Digital Design
Digital design is concerned with the creation and optimization of user interfaces and experiences across digital platforms (apps, web sites, etc.). At its foundation, effective digital design balances aesthetic appeal with functional usability, ensuring that users can accomplish their goals efficiently while enjoying the interaction. Good design is invisible to the untrained eye because it just works. The design of a product sets the tone and communicates (subconsciously) values to the user.
Good Design
Feels natural - usable without thinking how. Respects the user: increases user agency; bad design extracts it.
- User controls their data
- Use common file formats (for export / storage)
- Information Hierarchy (pack UI elements together based on their semantics)
- Minimizes mouse movement / provide keyboard shortcuts for common inputs
- Iterative complexity (progressive disclosure of options)
- Minimize visual shift / movement (every moving pixel must add value)
- Use rows instead of boxes for items that have numerical values to compare
- Use hover highlight effects only for interactive components (links, buttons)

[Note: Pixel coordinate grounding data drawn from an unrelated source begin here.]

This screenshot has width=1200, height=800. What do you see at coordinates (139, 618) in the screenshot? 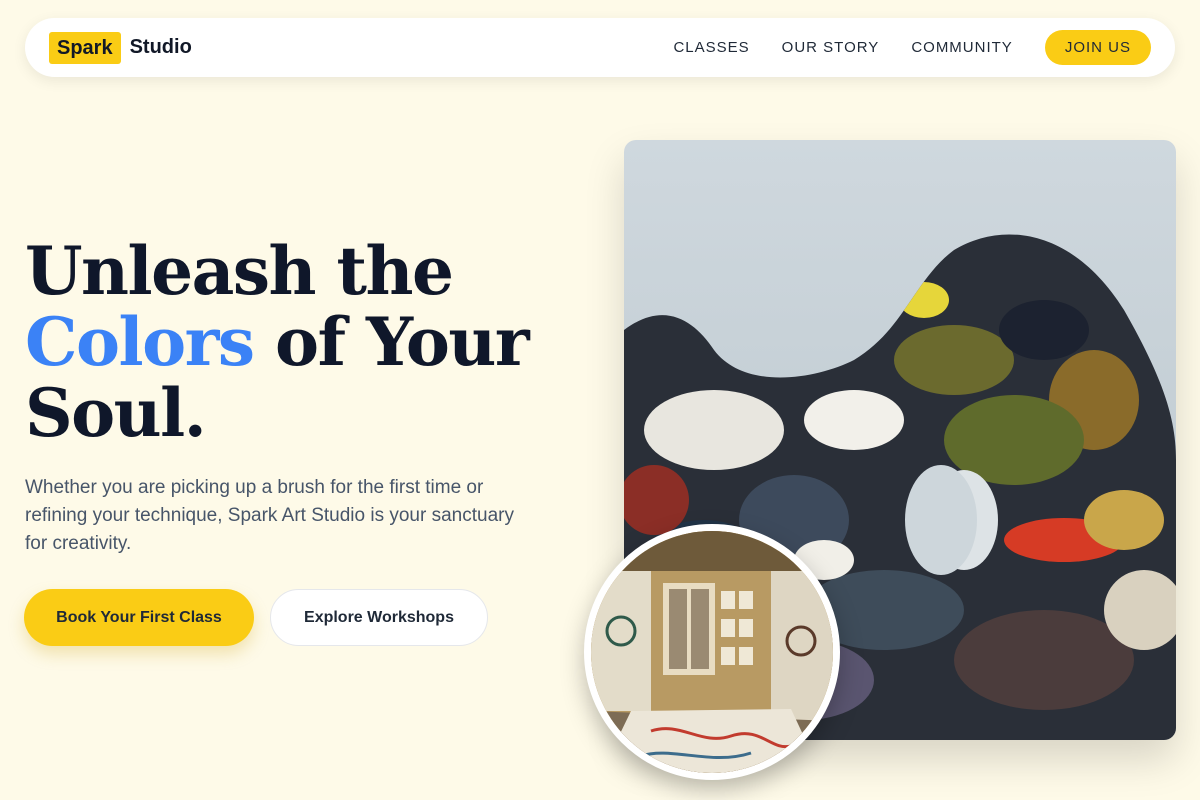
I see `book-first-class-button: Book Your First Class` at bounding box center [139, 618].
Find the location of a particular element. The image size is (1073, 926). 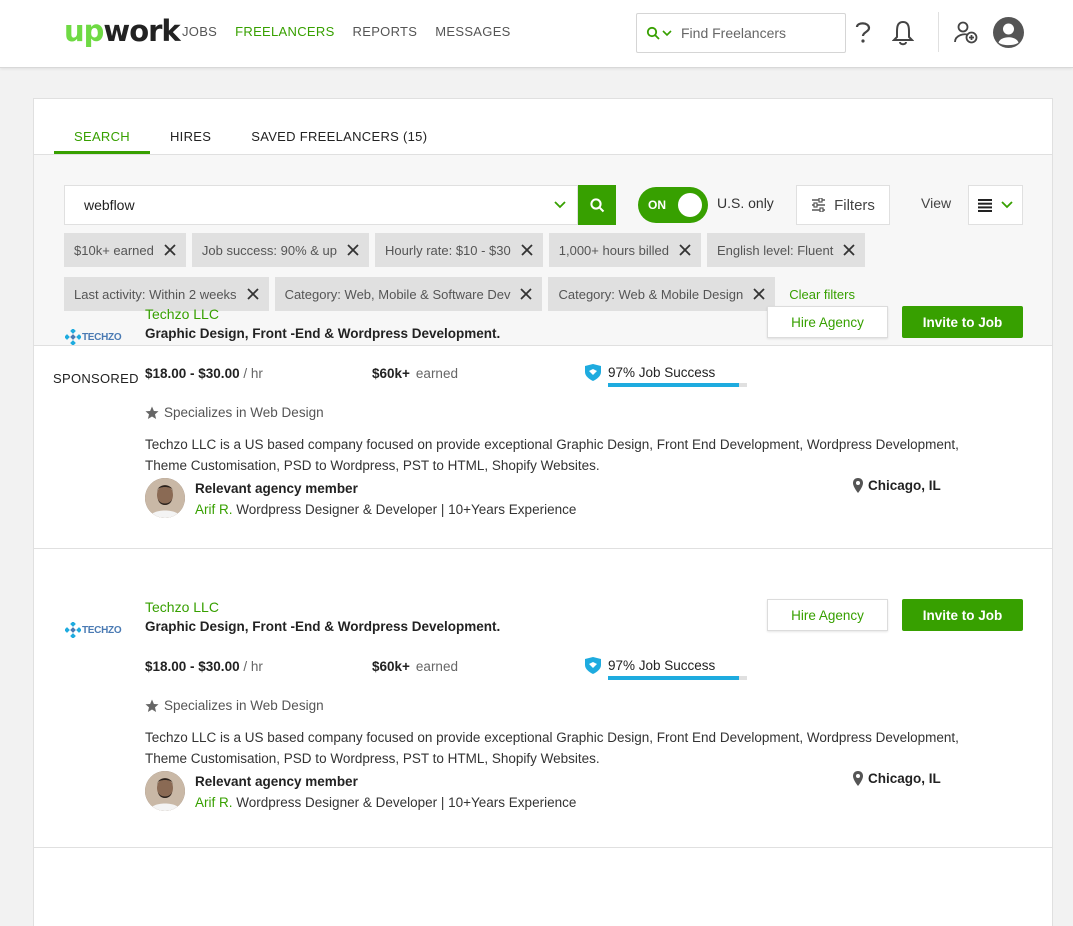

view-toggle-button is located at coordinates (996, 205).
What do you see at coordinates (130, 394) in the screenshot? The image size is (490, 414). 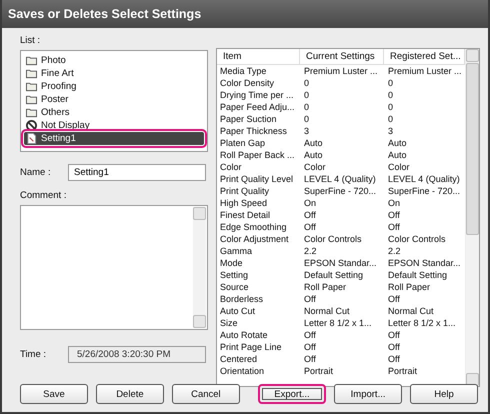 I see `dialog-button: Delete` at bounding box center [130, 394].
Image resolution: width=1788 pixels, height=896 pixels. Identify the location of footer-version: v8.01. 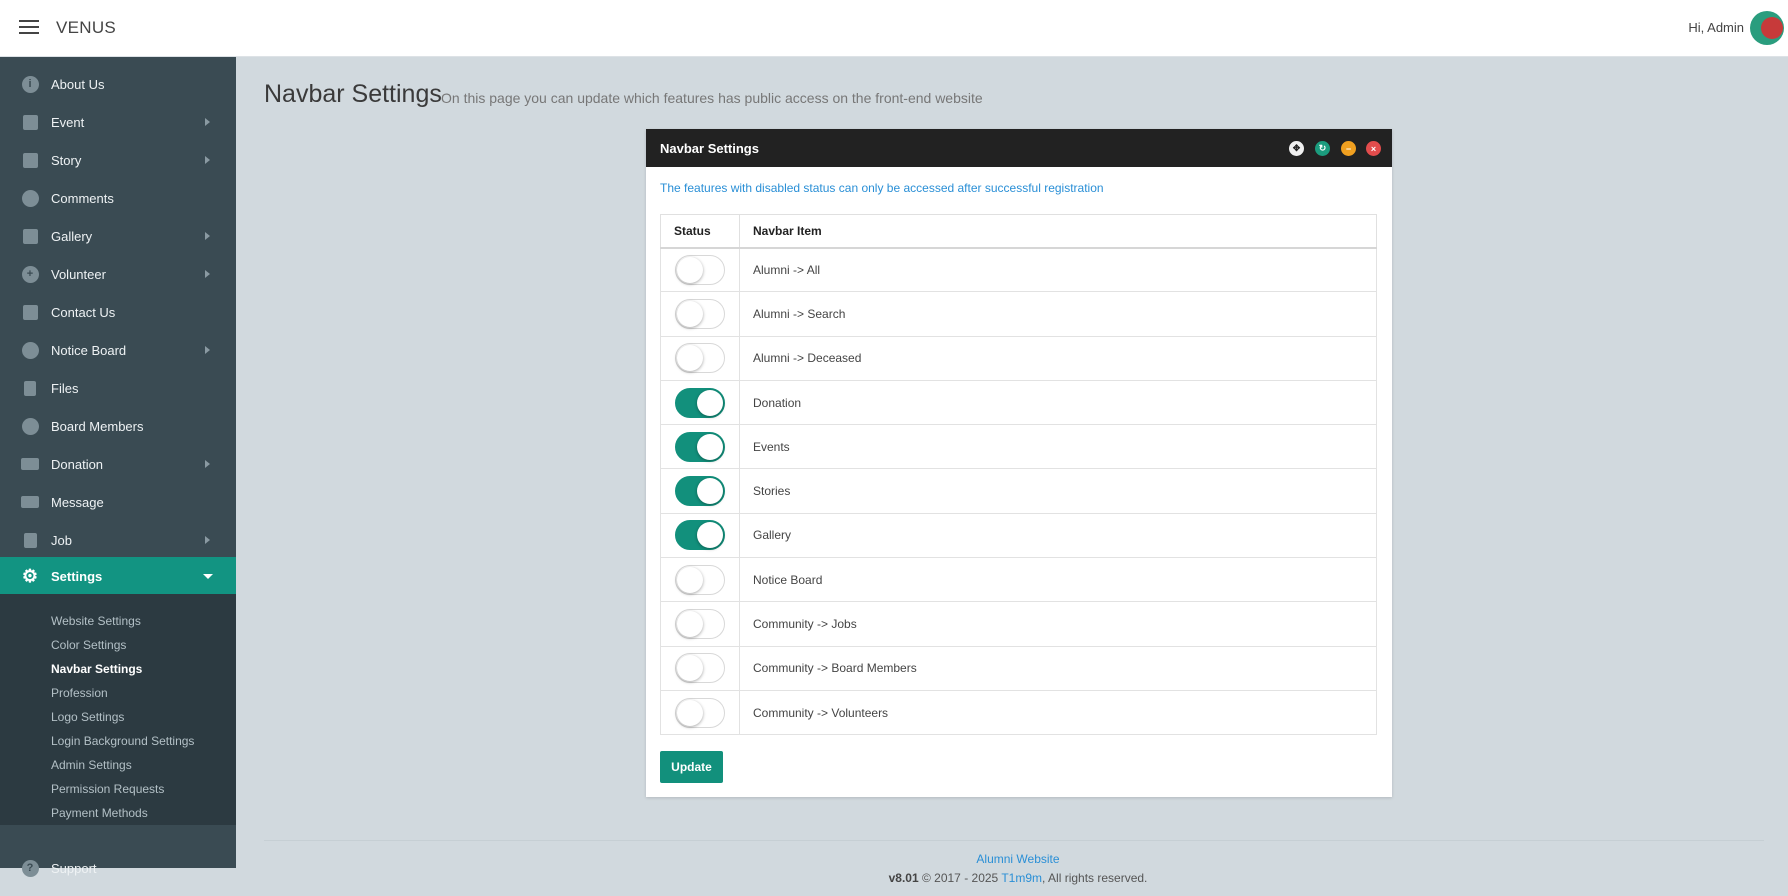
(904, 878).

- Design languages / trends:
- Emotional Design: playful / rewards
- Cultural Differences: japanese love information dense UI
Bad Design
In order to produce good design, it is very helpful to just feel bad designs.
Dark UX:
- Locking up user data (in a server / custom storage format)
- Infinite scroll feeds (no ending - addictive for the user)
- Fake urgency (countdown timers, "only 2 left!")
- Requiring account creation before showing content
- Hiding the unsubscribe button (small text / many clicks)
- Forced app downloads to view mobile websites
Bad UI:
- Pop-ups (visual distractions)
- Deviating significantly from proven historical UI patterns
- Inconsistent navigation patterns between pages
- Overusage of animations (only move UI elements with a clear signal / purpose)
- Loading spinners that never end / indicate no progress
- Auto-playing videos with sound
- Confirmation dialogs for every minor action
- Non-descriptive error messages
- Disabling zoom on mobile
- Missing auto-focus of text input (seach bars etc.)
- Low contrast text (poor accessibility)
Impact
Digital interfaces are control surfaces: they don’t just enable actions, they shape which actions are likely to occur. Layout, defaults, friction and feedback loops guide attention and influence our behavior - often without the user’s conscious awareness.
Because of this, design is never neutral. Repeated interaction patterns become memetic: they train habits, normalize expectations and propagate values across products and cultures. An infinite feed normalizes consumption without closure; an opaque system teaches dependence; a reversible, inspectable UI teaches agency.
Bad design is therefore not just inconvenient - it is political. It encodes power asymmetries into everyday interactions by extracting our attention, data and autonomy. Good design does the opposite: it makes data control explicit and preserves optionality, to give the user the control they deserve.